Prevention of superantigen-induced down-regulation of T-cell mediated cytotoxic activity by IL-2 in vivo.

Administration of staphylococcal enterotoxin A (SEA) to mice induces profound activation, cytokine production and cytotoxic activity of both CD4+ and CD8+ T cells, but subsequently activated cells are deleted or become anergic. This study demonstrates that administration of interleukin-2 (IL-2) can prevent sea-induced hyporesponsiveness in CD8+ cytotoxic T lymphocytes (CTL).

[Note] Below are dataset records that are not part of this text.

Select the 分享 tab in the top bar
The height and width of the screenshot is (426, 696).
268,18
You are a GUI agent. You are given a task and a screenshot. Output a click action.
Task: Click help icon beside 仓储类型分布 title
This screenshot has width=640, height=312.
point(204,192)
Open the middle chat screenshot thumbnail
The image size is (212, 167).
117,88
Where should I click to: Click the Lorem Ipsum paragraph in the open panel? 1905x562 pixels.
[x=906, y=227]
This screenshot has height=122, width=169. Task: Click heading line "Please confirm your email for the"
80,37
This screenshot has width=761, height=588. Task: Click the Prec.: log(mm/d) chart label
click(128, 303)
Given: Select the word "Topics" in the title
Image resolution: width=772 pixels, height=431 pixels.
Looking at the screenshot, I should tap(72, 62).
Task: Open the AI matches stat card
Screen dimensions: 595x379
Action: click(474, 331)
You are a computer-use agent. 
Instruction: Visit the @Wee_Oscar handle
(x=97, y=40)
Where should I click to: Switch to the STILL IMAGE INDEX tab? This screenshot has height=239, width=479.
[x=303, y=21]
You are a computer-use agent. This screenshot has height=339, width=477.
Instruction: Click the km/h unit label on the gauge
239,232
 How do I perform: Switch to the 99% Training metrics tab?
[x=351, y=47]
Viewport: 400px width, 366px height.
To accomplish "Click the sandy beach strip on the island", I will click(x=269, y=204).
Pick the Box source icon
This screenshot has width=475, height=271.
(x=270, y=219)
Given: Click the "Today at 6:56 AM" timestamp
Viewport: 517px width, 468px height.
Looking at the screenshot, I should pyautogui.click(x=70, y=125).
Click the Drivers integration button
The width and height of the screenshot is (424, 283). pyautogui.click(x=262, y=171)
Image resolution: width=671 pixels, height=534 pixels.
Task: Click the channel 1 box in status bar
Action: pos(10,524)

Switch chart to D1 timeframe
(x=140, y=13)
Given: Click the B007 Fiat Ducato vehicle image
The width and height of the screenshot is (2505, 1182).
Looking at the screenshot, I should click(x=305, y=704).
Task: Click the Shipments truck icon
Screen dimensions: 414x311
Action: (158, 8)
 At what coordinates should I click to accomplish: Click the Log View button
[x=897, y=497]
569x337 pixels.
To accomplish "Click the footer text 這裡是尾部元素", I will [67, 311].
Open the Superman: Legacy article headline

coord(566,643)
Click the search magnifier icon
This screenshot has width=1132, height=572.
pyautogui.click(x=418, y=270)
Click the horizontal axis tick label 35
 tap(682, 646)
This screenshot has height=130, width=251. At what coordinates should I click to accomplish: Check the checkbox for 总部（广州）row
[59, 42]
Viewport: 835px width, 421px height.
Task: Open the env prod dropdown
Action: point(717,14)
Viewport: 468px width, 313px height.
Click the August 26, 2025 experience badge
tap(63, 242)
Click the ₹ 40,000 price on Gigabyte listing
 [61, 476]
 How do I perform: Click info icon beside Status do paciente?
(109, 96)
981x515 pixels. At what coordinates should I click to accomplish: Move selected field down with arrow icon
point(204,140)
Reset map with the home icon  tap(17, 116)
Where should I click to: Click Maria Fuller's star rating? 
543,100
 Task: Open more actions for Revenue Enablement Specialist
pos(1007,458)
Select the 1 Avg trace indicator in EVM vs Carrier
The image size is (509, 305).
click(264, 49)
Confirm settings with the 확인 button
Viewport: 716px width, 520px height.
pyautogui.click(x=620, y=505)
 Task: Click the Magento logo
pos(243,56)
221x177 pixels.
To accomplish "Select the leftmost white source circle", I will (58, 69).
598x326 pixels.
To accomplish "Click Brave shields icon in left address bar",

Repeated injections with sea every fourth day resulted in severely reduced cytotoxic activity in the spleen, which correlated with a reduced number of sea-responsive T-cell receptor (TCR)-V beta 11+ CD8+ cells. Studies of purified TCR-V beta 11+ CD8+ cells showed that they possessed intact cytotoxic activity per cell compared with cells from mice given a single injection of SEA, indicating that deletion was the main mechanism for the reduced cytotoxic activity. Combined treatment with SEA and IL-2 increased the number of cytotoxic cells in the spleen after each SEA injection and prevented the down-regulation of cytotoxic activity. Increased cytotoxic activity could be related to increased number and proliferation of CD8+ IL-2R alpha + cells, suggesting that administration of IL-2 maintained IL-2 responsiveness among CD8+ cells. Studies of sorted TCR-V beta 11+ CD8+ cells demonstrated that combined treatment with SEA and IL-2 also increased cytotoxic activity per cell compared with treatment with SEA alone. Taken together, IL-2 administration in vivo augmented SEA-induced expansion of T cells as well as the cytotoxic activity per CTL, and prevented SEA-induced cell deletion.